= SUPPLIED PASSAGE =

Read: coding conventions, optional fields.

dstftw · 2018-05-03T16:25:52Z

youtube_dl/extractor/peertube.py

+            'id': video_id,
+            'title': details.get('name'),
+            'description': details.get('description'),
+            'formats': [{'url': file_data['fileUrl'], 'filesize': file_data.get('size')} for file_data in sorted(details['files'], key=lambda x: x['size'])],


_sort_formats.

Must not break if any of these keys is missing.

parth-verma · 2018-05-03T17:14:17Z

@dstftw Made the changes. Please verify.

dstftw · 2018-05-03T17:20:56Z

youtube_dl/extractor/peertube.py

+        video_id = self._match_id(url)
+        url_data = compat_urlparse.urlparse(url)
+        base_url = "%s://%s" % (url_data.scheme, url_data.hostname)
+        api_url = urljoin(base_url, "/api/v1/videos/%s" % video_id)

Stored entries
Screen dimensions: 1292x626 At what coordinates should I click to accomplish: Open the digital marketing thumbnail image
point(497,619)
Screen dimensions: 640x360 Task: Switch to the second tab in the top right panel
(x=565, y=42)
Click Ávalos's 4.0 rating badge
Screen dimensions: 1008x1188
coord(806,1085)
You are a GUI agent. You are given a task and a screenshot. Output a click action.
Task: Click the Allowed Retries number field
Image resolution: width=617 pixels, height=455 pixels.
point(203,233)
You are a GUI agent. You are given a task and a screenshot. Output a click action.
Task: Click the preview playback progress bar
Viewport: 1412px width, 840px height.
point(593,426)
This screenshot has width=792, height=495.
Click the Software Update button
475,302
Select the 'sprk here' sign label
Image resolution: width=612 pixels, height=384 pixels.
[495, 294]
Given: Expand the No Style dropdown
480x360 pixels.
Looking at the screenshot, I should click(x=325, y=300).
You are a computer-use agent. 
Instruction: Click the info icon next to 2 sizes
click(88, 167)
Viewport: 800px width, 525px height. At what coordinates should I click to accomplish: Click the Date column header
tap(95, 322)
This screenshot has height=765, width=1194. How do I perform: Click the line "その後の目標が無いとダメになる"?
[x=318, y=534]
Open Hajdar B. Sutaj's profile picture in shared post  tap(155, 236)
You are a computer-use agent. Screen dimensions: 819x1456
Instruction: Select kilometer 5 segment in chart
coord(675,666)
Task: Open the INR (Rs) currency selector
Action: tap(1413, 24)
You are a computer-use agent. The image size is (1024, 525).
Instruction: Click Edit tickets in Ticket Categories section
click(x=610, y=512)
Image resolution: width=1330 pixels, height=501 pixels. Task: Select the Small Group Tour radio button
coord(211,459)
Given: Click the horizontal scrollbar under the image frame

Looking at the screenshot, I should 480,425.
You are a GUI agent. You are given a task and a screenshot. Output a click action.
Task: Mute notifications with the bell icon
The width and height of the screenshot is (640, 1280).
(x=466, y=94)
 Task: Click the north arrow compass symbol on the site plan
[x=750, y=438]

= PARTS OF THE EXERCISE =
a. Rewrite the code review thread starting with "parth-verma · 2018-05-03T17:14:17Z" and going on through "video_id = self._match_id(url)", changing "verify" to "review".
b. Pull out every line of the records that contains the string "Instruction", matching case exactly.

= COMPLETE ANSWERS =
a.
parth-verma · 2018-05-03T17:14:17Z

@dstftw Made the changes. Please review.

dstftw · 2018-05-03T17:20:56Z

youtube_dl/extractor/peertube.py

+        video_id = self._match_id(url)

b.
Instruction: Click the info icon next to 2 sizes
Instruction: Select kilometer 5 segment in chart
Instruction: Click Edit tickets in Ticket Categories section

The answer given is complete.